It was the year of elections. More than a billion adults went to the polls in 2024, including in the United States, India, Brazil, the United Kingdom and the 27 member states of the European Union. The results revealed angry electorates. They confirmed a historic wave of removing incumbents and corroborated a worrying phenomenon: the fading of the “center” (left or right) and the continuing rise of protest movements (on the right and the left). 2025 will not be the year of democratic recovery.
Optimists will say that holding elections, even in the most closed autocracies, is in itself a testament to democracy. In 2024, “of the 60 countries that have held national elections, 31 are autocracies,” Staffan Ingemar Lindberg, director of the Swedish Varieties of Democracy Institute, recently told Le Monde. Even if it is purely formal, the ballot box serves as a form of legitimacy at home and on the international stage.
In places where democracy was taking on an “illiberal” character – relatively free elections but the separation of powers on the way out – 2024 brought a few pleasant surprises. In India, Brazil and Poland, for example, voters halted, slowed or tempered the underlying trend observed since 2000: the steady decline in the number of democracies in favor of the rise of the autocratic or illiberal model.
Where liberal democracy is deeply entrenched, often for nearly two centuries, the picture is mixed. The election of Donald Trump in the US is in itself an assault on American democratic practice.

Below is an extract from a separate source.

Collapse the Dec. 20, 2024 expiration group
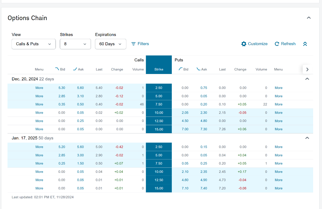Image resolution: width=322 pixels, height=209 pixels. pos(307,79)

A felon, convicted of fraud and tax evasion and accused of attempting to overturn the outcome of the November 2020 election by force, the father of the Make America Great Again (MAGA) movement – the ultranationalist successor to the old Republican Party – would never have been eligible in November 2024 had it not been for the emergence of practices contrary to the spirit, if not the letter, of the Constitution: the politicization of the judiciary, the illiberal drift of the Republican Party, the ideological polarization annihilating the practice of democratic compromise. Is the US on the road to “illiberal” democracy? 2025 will provide the beginnings of an answer.